## Your instructions
Please copy out each line of the entries in which "agent" appears.

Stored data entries

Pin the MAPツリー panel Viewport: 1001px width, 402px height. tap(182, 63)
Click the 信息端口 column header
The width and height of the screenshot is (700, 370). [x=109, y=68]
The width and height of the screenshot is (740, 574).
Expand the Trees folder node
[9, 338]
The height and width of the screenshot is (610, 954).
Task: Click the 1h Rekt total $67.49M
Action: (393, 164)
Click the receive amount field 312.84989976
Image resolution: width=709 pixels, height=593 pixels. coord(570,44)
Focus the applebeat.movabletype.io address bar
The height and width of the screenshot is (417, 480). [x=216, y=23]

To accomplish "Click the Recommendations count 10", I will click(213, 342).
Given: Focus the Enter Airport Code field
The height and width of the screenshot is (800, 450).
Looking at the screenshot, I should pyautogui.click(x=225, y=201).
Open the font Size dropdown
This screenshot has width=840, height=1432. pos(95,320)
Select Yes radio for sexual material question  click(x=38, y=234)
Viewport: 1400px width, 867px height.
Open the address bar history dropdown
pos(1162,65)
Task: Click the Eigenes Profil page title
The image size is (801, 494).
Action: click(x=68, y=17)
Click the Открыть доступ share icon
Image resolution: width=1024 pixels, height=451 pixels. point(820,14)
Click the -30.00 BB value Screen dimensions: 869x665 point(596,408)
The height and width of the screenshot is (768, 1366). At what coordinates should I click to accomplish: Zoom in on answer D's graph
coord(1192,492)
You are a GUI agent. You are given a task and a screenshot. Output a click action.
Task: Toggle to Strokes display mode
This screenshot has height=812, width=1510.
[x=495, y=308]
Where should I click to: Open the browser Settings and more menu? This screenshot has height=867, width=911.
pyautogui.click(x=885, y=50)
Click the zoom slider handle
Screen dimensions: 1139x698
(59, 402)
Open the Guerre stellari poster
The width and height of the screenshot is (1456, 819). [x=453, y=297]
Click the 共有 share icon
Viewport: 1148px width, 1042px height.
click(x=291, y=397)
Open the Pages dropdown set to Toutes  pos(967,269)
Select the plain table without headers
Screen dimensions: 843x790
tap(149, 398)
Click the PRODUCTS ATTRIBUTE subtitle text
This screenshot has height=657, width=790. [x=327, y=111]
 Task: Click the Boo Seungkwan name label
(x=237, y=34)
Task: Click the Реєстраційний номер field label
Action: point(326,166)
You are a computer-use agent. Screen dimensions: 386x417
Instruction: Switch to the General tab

## Reply
You are a GUI agent. You are given a task and a screenshot. Output a click action.
You are a computer-use agent. Screen dimensions: 386x417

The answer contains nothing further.